Tuesday, May 31, 2011

Come join the hike

Watch your step and I'll continue the tour I started Saturday. After following the path from the road for a short distance, we come upon a cliff and we see the first waterfalls through the trees. We don't get too near the edge - the rocks are slippery and it's a 6m/20' drop to the rocks below.

(18-55mm  f8.0  1/320 sec  ISO200)

After watching the water cascade over the falls for a while, we'll pick our way to the left down a wet path to the river side, stepping over fallen logs as we go. At the far end, another surprise awaits us, but we'll save it for another day.

(10-22mm  f11.0  1/20 sec  ISO200)

On the other side of the river, a small tributary has found a channel through the rocks and is hurrying to be part of the mainstream.

(70-200mm  f11.0  1/20 sec  ISO200)

Sunday, May 29, 2011

Sunday reward

We've had a dearth of sunsets here lately, and as I've noticed from some blogs I was able to visit, we're not alone in this. Seems the April showers baton was handed off to May, and although May did produce the promised flowers, you had to act quickly to grab the opportunity to shoot them. I lingered awhile this past week when I visited the village of Merrickville since it was one of those infrequent days without rain, and I was rewarded with this sunset.

(18-55mm  f9.0  1/50 sec  ISO200)

click on photo for a larger view

If you're also a fan of sunsets, be sure to visit Scott's Sunset Sunday post.

Saturday, May 28, 2011


I always appreciate a good tip, especially one that pans out. Well, I received one a couple of days ago from my daughter-in-law, Nadine, who said she'd found a very scenic hike through quiet woods, along a serene - in places - river, and overlooking a beautiful waterfalls (actually she only told me about the waterfalls, but that was enough ...).

* * *

• [Stated goal a]:
Print the section of the hiking blog post that begins with the words containing "Come join the" and ends with "(70-200mm  f11.0  1/20 sec  ISO200)", word for word.
The blog post above has no connection to the listing that comes after it.

Collected data entries
* * *

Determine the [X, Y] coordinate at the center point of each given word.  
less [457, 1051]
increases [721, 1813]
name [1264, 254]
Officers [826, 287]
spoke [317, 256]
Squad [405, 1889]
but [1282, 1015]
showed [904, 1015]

* * *

• [Stated goal b]:
Write out the full listing again, substituting "midpoint" for "center point" and leaving everything else as it is.

• [Solution a]:
Come join the hike

Watch your step and I'll continue the tour I started Saturday. After following the path from the road for a short distance, we come upon a cliff and we see the first waterfalls through the trees. We don't get too near the edge - the rocks are slippery and it's a 6m/20' drop to the rocks below.

(18-55mm  f8.0  1/320 sec  ISO200)

After watching the water cascade over the falls for a while, we'll pick our way to the left down a wet path to the river side, stepping over fallen logs as we go. At the far end, another surprise awaits us, but we'll save it for another day.

(10-22mm  f11.0  1/20 sec  ISO200)

On the other side of the river, a small tributary has found a channel through the rocks and is hurrying to be part of the mainstream.

(70-200mm  f11.0  1/20 sec  ISO200)

• [Solution b]:
Determine the [X, Y] coordinate at the midpoint of each given word.  
less [457, 1051]
increases [721, 1813]
name [1264, 254]
Officers [826, 287]
spoke [317, 256]
Squad [405, 1889]
but [1282, 1015]
showed [904, 1015]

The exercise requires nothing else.